*TEKS SUMBER*.
▶

Bunga, Diplomasi, dan Kemitraan Strategis Untuk Presiden Prabowo Subianto
Oleh : Fathur Pramudya Putra, Kader Muda Nahdlatul Ulama
PADA Senin, 16 Juni 2025, Presiden Prabowo melakukan kunjungan kenegaraan ke Singapura dengan agenda utama adalah pertemuan tahunan Leaders’ Retreat di Parliament House. Dalam pertemuan itu, Prabowo juga dijadwalkan bertemu Presiden Singapura, Tharman Shanmugaratnam.
Sebuah momen istimewa mewarnai kunjungan kenegaraan Presiden Republik Indonesia Prabowo Subianto di Parliament House, Singapura. Presiden Prabowo Subianto diberikan kehormatan untuk mengusulkan nama bunga anggrek oleh Pemerintah Singapura sebagai bentuk penghormatan terhadap tamu negara. Nama anggrek tersebut adalah “Paraphalante Dora Sigar Soemitro” sebagai bentuk penghormatan kepada ibunda tercinta sekaligus simbol mempererat hubungan bilateral antara Indonesia dengan Singapura.
Diplomasi modern tidak selalu berlangsung di ruang-ruang formal dengan protokol kaku dan negosiasi teknis. Terkadang, momen paling bermakna dalam hubungan internasional justru lahir dari sentuhan personal yang sarat simbolisme.
Presiden diberi kehormatan untuk menamai anggrek tersebut sebagai bentuk penghormatan kepada mendiang ibunda tercinta, Dora Sigar Soemitro. Keputusan ini bukan sekadar pilihan emosional, melainkan strategi diplomasi yang cerdas yang menggabungkan dimensi personal dan politis dalam satu tindakan simbolik.
“Anggrek Paraphalante Dora Sigar Soemitro” merupakan hibrida yang menawan dan dikenal sangat produktif dalam berbunga, menghasilkan tangkai bunga tegak sepanjang 30 hingga 40 cm dengan 8 hingga 12 kuntum bunga besar. Kemudian, berdiameter sekitar 7 cm yang tersusun anggun dalam formasi menghadap ke luar. Karakteristik yang secara metaforis mencerminkan sifat hubungan Indonesia-Singapura yang produktif, tegak, dan saling menghadap dalam kemitraan.
Pemberian nama tokoh Indonesia di luar negeri bukanlah fenomena baru dalam lanskap diplomasi internasional. Nama pahlawan nasional Indonesia telah banyak yang diabadikan di luar negeri, paling banyak di Belanda. Mohammad Hatta diabadikan sebagai nama jalan di Haarlem, Belanda. Jalan tersebut bernama Mohammed Hattastraat yang berada di kawasan
perumahan Zuiderpolder. Penamaan jalan tersebut mencerminkan penghargaan terhadap peran Bung Hatta dalam sejarah Indonesia dan hubungannya dengan Belanda.

◀

(Catatan lokasi kata dan elemen)
▶

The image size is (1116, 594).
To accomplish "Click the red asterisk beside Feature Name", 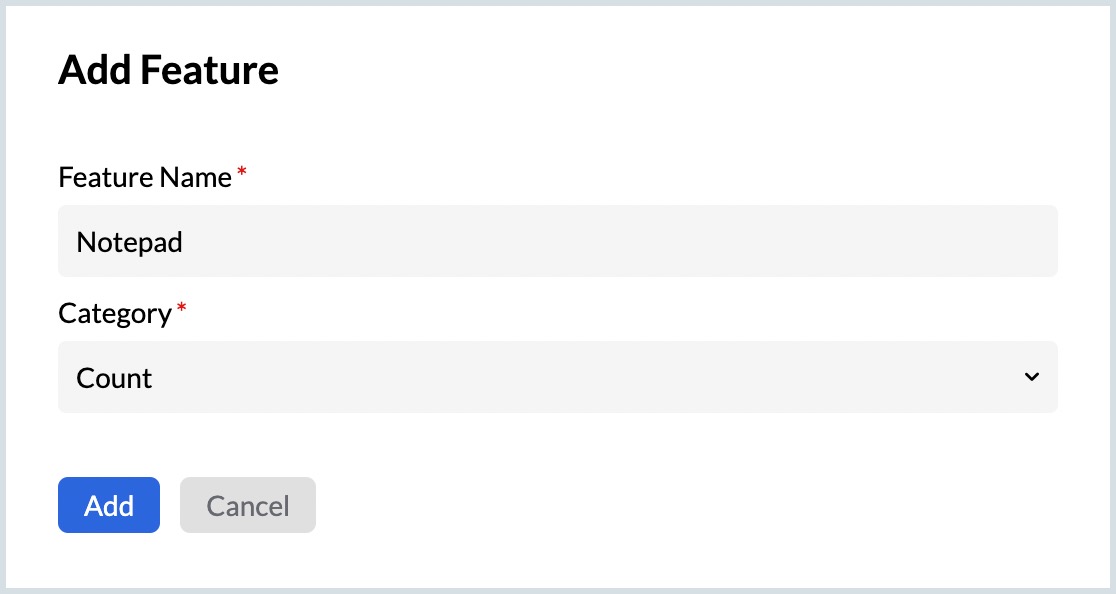I will 242,174.
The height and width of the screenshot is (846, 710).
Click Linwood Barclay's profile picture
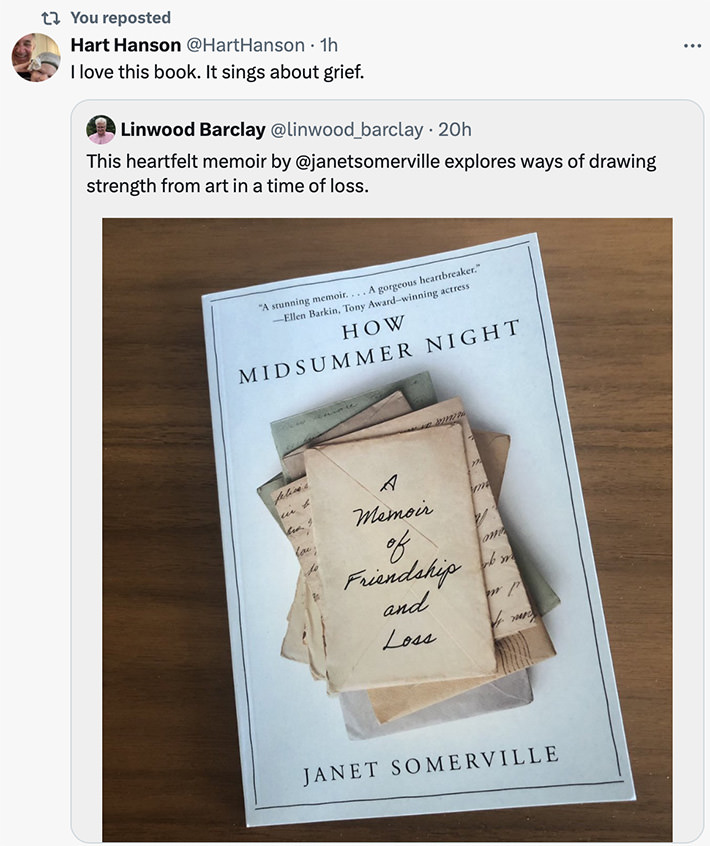tap(102, 128)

◀

*LATIHAN TERTULIS*.
Salin tanpa perubahan bagian teks tentang anggrek untuk Presiden Prabowo, mulai dari "Sebuah momen istimewa" sampai "Indonesia dengan Singapura.".

*PENYELESAIAN*.
Sebuah momen istimewa mewarnai kunjungan kenegaraan Presiden Republik Indonesia Prabowo Subianto di Parliament House, Singapura. Presiden Prabowo Subianto diberikan kehormatan untuk mengusulkan nama bunga anggrek oleh Pemerintah Singapura sebagai bentuk penghormatan terhadap tamu negara. Nama anggrek tersebut adalah “Paraphalante Dora Sigar Soemitro” sebagai bentuk penghormatan kepada ibunda tercinta sekaligus simbol mempererat hubungan bilateral antara Indonesia dengan Singapura.